S. heros is the largest centipede in North America. It has an average length of 6.5 in, but can reach up to 8 in in the wild, and even longer in captivity. Its trunk bears either 21 or 23 pairs of legs.

It is aposematically colored, to warn off potential predators, and a number of color variants are known in the species. The castaneiceps variant found in Arkansas, Missouri, Texas, and other nearby areas is commonly known as the "giant redheaded centipede" or "Texas redheaded centipede" because of its distinct red head and greenish black body and tail.

==Distribution and ecology==
S. heros is found in northern Mexico and the southwestern United States, from New Mexico and Arizona in the west to Arkansas, Missouri, and Louisiana in the east. Although this species is commonly referred to as the "giant desert centipede" because of its presence in the Sonoran and Chihuahuan Deserts, and other arid and semi-arid habitats, S. heros is also found in rocky woodland areas, such as in Arkansas. It remains underground on warm days, emerging in cloudy weather.

== Hunting and diet ==
S. heros is primarily a nocturnal predator and hunts invertebrates and small vertebrates, including rodents, reptiles, and amphibians. It is capable of reaching into the air to grab small flying insects. The centipede uses its venom to subdue prey.

== Life cycle ==
S. heros hatch from eggs. As they grow and mature, like all arthropods they shed and molt away their exoskeleton. Each time they molt they enter a new stage of its life cycle called an instar. Like all Scolopendromorph centipedes, the number of segments they possess remains the same throughout their life. S. heros is a slow-growing species capable of living over a decade.

== Venom ==
The venom of S. heros is similar in composition to the venom of other Scolopendra species, including components such as serotonin, histamine, lipids, proteins (including cardiotoxic proteins and enzymes such as hemolytic phospholipase A), and other substances. The mixture is known to act as a cytolysin, compromising cellular membranes and rupturing cells. S. heros venom also contains toxins targeted to its prey: one toxin numbs the nervous system of insects, rendering them unable to sense or escape, while another toxin interferes with the autonomic nervous system of vertebrates to make small vertebrates easier to subdue and devour. The exact effects and makeup of the venom have not been thoroughly evaluated, in part because it is difficult to extract in significant quantities and quickly deteriorates when processed.

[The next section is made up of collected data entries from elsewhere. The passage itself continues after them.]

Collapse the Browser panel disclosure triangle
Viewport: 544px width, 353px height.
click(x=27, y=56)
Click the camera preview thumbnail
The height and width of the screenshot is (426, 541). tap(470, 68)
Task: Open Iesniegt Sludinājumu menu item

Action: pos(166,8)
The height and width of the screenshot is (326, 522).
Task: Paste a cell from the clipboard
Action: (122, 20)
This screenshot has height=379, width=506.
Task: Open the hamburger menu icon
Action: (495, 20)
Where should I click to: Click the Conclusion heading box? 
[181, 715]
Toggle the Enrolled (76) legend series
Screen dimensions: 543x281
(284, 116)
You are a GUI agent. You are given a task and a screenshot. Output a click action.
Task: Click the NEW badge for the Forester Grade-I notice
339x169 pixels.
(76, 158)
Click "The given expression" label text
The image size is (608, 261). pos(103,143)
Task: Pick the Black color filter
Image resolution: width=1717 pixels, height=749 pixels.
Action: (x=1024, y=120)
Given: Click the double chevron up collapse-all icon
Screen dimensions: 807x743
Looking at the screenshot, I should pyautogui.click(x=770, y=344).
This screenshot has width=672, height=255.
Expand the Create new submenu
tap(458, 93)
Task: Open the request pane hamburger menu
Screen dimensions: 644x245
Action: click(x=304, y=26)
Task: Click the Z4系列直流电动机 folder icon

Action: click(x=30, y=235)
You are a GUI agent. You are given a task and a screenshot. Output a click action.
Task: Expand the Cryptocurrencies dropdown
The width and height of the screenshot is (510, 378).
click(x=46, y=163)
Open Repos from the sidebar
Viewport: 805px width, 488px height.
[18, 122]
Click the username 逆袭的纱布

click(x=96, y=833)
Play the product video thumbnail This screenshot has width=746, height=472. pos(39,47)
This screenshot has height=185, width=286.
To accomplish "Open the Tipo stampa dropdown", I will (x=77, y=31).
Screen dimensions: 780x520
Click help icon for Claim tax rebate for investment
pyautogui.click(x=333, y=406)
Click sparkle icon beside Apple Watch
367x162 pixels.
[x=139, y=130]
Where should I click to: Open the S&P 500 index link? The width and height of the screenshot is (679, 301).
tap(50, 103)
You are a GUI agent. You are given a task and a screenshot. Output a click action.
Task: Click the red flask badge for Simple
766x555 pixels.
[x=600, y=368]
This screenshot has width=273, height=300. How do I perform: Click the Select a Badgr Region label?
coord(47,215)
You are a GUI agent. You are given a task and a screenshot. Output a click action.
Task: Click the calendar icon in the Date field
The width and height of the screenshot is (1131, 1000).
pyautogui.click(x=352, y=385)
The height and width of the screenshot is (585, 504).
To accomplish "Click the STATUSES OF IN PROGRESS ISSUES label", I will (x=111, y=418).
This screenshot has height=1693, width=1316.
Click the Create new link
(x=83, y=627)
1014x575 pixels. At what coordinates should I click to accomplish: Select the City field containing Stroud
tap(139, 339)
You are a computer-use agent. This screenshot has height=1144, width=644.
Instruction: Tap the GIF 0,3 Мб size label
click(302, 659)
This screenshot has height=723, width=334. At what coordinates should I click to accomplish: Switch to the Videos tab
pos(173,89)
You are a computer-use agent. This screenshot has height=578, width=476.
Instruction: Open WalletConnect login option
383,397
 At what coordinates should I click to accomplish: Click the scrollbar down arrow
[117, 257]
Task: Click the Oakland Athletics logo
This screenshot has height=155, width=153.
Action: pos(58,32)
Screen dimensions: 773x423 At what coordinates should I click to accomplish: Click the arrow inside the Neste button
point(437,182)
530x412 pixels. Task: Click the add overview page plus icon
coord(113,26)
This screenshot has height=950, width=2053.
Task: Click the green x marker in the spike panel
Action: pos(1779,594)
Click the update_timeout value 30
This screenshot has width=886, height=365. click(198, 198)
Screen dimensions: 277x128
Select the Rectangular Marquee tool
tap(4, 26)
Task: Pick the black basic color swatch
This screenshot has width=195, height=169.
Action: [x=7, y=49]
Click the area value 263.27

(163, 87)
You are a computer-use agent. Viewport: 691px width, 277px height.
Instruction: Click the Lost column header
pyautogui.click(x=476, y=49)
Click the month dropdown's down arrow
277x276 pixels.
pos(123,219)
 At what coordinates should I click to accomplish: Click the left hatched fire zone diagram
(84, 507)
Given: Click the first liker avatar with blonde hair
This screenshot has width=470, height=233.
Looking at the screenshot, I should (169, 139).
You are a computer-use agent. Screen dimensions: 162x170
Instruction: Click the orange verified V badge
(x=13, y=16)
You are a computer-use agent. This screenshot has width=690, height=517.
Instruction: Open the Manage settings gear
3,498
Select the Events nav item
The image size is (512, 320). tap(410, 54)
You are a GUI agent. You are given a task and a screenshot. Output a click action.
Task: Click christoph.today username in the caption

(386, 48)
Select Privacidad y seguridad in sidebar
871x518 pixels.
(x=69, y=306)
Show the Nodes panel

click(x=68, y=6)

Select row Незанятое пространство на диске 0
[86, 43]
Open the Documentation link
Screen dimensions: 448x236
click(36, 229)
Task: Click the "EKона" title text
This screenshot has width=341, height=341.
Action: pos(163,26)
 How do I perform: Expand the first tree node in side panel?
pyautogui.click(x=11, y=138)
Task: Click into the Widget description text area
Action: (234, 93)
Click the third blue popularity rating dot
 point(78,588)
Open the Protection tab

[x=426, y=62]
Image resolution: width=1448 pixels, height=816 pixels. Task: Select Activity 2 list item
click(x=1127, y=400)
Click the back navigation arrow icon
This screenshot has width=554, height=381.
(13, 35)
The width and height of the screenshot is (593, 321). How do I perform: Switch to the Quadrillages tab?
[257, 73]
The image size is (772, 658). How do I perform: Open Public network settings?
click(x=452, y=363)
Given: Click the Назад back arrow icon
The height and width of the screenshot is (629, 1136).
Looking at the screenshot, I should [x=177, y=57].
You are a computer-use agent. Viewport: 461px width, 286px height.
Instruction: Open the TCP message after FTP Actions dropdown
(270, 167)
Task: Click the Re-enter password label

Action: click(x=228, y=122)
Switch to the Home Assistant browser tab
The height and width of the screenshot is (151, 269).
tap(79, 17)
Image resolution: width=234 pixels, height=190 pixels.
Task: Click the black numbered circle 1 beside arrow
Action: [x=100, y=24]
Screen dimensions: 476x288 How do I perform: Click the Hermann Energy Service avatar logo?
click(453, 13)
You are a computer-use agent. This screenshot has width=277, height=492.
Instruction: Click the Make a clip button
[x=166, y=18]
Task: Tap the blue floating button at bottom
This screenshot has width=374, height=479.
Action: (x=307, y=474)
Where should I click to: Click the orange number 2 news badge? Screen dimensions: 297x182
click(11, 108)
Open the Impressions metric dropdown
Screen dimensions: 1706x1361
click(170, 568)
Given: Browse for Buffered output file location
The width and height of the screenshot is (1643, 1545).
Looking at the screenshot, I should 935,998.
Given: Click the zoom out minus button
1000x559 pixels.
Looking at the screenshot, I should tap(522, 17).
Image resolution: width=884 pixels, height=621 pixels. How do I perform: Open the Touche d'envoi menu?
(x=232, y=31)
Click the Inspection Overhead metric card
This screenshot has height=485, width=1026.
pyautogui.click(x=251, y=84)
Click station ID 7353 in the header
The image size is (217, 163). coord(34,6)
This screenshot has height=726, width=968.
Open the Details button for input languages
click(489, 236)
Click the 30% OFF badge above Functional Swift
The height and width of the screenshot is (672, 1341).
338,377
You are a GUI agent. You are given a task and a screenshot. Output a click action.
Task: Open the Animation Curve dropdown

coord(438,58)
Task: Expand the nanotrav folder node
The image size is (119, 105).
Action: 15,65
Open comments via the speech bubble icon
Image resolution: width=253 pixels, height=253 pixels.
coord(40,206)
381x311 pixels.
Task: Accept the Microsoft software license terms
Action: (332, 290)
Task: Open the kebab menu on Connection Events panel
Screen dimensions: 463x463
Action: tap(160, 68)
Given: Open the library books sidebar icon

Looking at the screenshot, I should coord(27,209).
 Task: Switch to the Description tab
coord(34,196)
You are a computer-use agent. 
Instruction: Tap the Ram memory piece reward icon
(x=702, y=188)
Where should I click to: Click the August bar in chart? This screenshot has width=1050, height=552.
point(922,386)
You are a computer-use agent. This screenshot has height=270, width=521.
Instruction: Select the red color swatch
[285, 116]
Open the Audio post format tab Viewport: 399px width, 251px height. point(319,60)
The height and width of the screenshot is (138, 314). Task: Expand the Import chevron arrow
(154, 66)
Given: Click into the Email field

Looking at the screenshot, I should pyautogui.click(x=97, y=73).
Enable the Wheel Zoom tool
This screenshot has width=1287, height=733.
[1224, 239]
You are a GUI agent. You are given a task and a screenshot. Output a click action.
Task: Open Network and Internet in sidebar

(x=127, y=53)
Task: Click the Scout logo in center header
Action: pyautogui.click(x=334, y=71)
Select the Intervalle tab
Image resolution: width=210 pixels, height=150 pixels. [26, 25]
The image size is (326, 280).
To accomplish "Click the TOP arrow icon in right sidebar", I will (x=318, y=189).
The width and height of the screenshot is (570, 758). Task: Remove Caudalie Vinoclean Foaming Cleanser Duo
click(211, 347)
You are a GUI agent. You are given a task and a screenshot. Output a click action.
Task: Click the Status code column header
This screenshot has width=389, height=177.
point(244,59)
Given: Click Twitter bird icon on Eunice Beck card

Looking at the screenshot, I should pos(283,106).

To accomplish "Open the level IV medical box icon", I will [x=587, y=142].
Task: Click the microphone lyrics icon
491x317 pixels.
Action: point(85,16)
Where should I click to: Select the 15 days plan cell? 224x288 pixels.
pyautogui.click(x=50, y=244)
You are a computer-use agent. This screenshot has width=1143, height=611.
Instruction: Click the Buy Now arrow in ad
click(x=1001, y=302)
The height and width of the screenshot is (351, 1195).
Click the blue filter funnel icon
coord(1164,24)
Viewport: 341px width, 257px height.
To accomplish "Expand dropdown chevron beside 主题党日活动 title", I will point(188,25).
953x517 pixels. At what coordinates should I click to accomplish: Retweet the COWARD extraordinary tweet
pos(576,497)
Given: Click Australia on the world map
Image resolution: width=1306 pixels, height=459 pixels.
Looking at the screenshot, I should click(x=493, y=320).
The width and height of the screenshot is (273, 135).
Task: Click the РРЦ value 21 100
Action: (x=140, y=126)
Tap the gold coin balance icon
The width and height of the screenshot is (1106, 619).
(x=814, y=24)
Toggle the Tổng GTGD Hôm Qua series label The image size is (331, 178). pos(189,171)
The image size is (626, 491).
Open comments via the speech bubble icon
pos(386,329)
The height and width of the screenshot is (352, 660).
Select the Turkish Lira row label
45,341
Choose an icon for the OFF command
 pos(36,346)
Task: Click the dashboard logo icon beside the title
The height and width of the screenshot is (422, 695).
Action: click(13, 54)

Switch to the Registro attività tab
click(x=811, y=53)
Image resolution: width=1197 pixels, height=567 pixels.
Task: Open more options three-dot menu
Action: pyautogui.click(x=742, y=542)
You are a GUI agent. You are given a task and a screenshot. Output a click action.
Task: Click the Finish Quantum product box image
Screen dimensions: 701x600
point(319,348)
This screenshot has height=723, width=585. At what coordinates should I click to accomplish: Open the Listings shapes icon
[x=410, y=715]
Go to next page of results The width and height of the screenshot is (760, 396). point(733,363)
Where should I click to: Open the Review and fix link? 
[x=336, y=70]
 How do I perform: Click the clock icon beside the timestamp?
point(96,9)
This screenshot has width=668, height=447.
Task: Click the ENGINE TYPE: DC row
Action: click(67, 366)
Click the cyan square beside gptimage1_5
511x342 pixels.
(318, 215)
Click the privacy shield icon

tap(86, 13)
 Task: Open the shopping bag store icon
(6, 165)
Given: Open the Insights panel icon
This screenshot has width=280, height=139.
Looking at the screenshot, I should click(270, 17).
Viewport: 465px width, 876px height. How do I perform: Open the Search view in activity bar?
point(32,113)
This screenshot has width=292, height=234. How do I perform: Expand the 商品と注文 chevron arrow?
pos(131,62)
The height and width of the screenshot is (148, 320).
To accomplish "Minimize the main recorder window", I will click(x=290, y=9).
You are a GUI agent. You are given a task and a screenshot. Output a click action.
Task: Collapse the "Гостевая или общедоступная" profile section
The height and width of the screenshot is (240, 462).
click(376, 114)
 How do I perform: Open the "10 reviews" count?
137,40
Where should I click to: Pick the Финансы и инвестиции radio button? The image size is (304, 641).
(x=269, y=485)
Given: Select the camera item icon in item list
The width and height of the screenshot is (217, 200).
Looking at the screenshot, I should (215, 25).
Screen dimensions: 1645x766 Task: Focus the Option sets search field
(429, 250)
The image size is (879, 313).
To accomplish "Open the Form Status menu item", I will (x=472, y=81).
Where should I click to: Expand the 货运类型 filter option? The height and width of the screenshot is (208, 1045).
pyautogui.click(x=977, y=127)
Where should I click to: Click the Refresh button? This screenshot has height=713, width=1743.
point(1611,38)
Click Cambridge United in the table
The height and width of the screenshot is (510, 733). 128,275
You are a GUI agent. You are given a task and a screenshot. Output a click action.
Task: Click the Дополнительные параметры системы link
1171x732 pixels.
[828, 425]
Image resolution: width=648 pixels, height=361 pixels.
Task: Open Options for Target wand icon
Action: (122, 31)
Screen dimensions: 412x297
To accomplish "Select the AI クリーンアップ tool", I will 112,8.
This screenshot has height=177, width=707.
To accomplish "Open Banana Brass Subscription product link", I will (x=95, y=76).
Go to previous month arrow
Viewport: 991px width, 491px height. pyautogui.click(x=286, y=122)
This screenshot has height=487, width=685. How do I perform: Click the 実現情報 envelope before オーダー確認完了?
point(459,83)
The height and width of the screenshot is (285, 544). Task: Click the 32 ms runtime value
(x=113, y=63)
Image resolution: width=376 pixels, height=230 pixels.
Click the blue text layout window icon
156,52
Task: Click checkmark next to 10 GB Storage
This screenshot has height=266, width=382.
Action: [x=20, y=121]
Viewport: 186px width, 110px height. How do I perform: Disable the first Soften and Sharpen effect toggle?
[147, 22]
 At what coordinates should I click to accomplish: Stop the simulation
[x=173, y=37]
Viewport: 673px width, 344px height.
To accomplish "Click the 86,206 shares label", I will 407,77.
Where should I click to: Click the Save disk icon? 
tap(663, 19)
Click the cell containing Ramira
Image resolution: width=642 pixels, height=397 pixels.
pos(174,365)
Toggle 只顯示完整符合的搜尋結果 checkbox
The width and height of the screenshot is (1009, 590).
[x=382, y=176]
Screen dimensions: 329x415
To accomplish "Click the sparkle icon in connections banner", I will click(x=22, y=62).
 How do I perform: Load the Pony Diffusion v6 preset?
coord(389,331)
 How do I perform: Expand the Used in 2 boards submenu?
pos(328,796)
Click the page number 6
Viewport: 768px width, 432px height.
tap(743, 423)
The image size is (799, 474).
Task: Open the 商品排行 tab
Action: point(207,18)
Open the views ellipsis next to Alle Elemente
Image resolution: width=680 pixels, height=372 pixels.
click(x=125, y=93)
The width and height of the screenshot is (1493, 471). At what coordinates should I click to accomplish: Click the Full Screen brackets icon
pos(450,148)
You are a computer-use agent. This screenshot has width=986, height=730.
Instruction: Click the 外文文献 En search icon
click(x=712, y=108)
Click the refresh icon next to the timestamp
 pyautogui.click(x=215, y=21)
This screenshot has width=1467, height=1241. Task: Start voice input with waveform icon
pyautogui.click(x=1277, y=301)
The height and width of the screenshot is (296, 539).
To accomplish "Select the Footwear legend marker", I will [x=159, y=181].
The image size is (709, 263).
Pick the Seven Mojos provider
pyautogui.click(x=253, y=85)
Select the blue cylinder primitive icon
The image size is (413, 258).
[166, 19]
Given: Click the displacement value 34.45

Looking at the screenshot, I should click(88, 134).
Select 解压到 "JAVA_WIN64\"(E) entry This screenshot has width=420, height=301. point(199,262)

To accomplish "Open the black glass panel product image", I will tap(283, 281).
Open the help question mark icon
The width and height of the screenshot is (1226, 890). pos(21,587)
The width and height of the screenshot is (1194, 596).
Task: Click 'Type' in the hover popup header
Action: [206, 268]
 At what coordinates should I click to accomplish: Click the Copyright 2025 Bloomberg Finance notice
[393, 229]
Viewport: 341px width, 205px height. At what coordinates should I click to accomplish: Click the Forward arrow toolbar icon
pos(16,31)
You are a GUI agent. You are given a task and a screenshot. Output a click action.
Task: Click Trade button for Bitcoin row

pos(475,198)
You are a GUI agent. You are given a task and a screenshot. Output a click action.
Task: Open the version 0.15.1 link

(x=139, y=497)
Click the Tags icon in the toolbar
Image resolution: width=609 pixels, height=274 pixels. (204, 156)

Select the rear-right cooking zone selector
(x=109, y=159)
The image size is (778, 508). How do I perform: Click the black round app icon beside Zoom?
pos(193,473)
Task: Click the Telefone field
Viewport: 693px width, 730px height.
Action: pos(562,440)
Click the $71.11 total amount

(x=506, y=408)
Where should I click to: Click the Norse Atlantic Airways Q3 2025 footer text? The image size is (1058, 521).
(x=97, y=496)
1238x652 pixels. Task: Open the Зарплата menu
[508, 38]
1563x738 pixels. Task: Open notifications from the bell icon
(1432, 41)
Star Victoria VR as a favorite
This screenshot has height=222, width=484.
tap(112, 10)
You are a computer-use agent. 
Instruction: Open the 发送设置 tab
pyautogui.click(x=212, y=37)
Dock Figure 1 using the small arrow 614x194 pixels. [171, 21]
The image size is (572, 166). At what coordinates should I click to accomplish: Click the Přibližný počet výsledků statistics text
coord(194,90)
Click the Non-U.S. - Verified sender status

S. heros bites are very painful to vertebrates. A rat bitten by S. heros in the leg showed signs of excruciating pain, followed by soreness, but returned to normal after five hours. For humans, a bite from S. heros usually causes sharp, searing, local pain and swelling, but has never caused any confirmed deaths. S. heros bites are known to occasionally cause nausea, headache, and localized skin necrosis. However, there are individual cases of severe symptoms and injury (including kidney failure due to rhabdomyolysis, and heart attack) in humans resulting from Scolopendra bites.